| What is expected |
Lines from the one containing "Click the two-person" through the final line of the entries below: reproduce them exactly, all of them and only them.

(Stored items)

---------------

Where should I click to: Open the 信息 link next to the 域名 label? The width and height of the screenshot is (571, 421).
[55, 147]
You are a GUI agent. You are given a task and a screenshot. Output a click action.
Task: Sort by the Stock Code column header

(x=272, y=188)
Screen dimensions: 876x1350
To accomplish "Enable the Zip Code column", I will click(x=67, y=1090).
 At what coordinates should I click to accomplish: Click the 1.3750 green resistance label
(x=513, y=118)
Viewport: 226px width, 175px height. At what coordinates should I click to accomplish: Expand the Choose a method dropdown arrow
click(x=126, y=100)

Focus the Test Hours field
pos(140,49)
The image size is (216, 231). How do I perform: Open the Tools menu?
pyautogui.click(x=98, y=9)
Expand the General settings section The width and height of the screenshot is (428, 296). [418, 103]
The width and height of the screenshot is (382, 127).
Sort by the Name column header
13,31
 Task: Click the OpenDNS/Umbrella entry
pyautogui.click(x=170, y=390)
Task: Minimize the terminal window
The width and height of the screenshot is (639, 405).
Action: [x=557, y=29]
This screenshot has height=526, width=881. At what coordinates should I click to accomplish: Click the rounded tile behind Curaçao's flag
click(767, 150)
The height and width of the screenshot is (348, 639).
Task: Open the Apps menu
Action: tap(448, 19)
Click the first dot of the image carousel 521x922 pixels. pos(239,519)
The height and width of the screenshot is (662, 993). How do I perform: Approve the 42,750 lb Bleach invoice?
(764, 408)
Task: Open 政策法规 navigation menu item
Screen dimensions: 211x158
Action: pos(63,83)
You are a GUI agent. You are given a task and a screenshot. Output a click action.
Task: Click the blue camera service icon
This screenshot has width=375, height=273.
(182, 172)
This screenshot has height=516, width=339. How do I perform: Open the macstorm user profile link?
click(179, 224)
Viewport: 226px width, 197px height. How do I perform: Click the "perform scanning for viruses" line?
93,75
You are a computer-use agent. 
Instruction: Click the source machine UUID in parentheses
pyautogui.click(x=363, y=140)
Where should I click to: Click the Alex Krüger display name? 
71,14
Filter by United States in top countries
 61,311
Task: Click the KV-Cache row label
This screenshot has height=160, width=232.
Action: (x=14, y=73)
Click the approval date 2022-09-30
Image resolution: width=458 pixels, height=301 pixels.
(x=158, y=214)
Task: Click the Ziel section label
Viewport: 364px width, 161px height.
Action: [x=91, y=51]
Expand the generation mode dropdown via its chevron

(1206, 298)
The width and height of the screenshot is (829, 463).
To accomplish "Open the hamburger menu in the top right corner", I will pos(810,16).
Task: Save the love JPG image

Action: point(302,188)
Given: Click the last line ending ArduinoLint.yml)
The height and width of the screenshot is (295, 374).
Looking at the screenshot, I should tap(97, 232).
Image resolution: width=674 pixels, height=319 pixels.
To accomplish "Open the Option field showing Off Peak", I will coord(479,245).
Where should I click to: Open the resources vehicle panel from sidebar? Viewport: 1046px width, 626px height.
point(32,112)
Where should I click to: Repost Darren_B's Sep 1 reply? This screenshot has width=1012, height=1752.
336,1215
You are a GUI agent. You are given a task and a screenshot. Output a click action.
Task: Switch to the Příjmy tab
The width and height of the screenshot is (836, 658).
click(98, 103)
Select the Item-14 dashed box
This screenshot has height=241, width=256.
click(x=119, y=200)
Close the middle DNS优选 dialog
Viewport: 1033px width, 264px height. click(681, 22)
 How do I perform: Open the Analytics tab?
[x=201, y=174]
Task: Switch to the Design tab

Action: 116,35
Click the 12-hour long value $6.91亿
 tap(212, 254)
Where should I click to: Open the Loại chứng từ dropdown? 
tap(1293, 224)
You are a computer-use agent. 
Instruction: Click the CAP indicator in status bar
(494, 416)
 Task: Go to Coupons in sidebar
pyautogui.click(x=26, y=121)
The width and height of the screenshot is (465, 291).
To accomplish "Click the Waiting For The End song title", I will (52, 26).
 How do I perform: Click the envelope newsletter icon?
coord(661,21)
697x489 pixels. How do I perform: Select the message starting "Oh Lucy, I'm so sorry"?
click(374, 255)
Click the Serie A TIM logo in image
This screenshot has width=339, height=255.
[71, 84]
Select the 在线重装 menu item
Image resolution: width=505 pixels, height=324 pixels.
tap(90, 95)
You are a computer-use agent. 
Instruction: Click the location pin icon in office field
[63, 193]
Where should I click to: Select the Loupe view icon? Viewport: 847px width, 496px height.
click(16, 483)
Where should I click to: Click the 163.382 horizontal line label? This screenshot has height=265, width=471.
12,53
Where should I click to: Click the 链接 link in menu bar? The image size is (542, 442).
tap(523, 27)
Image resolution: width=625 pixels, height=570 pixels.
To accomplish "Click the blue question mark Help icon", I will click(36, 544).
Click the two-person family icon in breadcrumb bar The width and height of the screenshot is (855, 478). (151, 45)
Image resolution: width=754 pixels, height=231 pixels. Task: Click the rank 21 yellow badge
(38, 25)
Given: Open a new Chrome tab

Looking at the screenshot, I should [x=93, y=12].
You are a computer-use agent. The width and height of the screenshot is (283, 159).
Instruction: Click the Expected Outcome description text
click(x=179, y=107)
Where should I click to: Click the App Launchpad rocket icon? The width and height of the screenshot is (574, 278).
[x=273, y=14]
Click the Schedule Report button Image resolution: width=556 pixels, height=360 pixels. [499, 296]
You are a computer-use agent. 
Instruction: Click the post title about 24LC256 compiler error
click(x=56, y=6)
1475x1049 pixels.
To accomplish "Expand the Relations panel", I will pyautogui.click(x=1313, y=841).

---------------

| Task solution |
Click the two-person family icon in breadcrumb bar The width and height of the screenshot is (855, 478). (151, 45)
Image resolution: width=754 pixels, height=231 pixels. Task: Click the rank 21 yellow badge
(38, 25)
Given: Open a new Chrome tab

Looking at the screenshot, I should [x=93, y=12].
You are a computer-use agent. The width and height of the screenshot is (283, 159).
Instruction: Click the Expected Outcome description text
click(x=179, y=107)
Where should I click to: Click the App Launchpad rocket icon? The width and height of the screenshot is (574, 278).
[x=273, y=14]
Click the Schedule Report button Image resolution: width=556 pixels, height=360 pixels. [499, 296]
You are a computer-use agent. 
Instruction: Click the post title about 24LC256 compiler error
click(x=56, y=6)
1475x1049 pixels.
To accomplish "Expand the Relations panel", I will pyautogui.click(x=1313, y=841).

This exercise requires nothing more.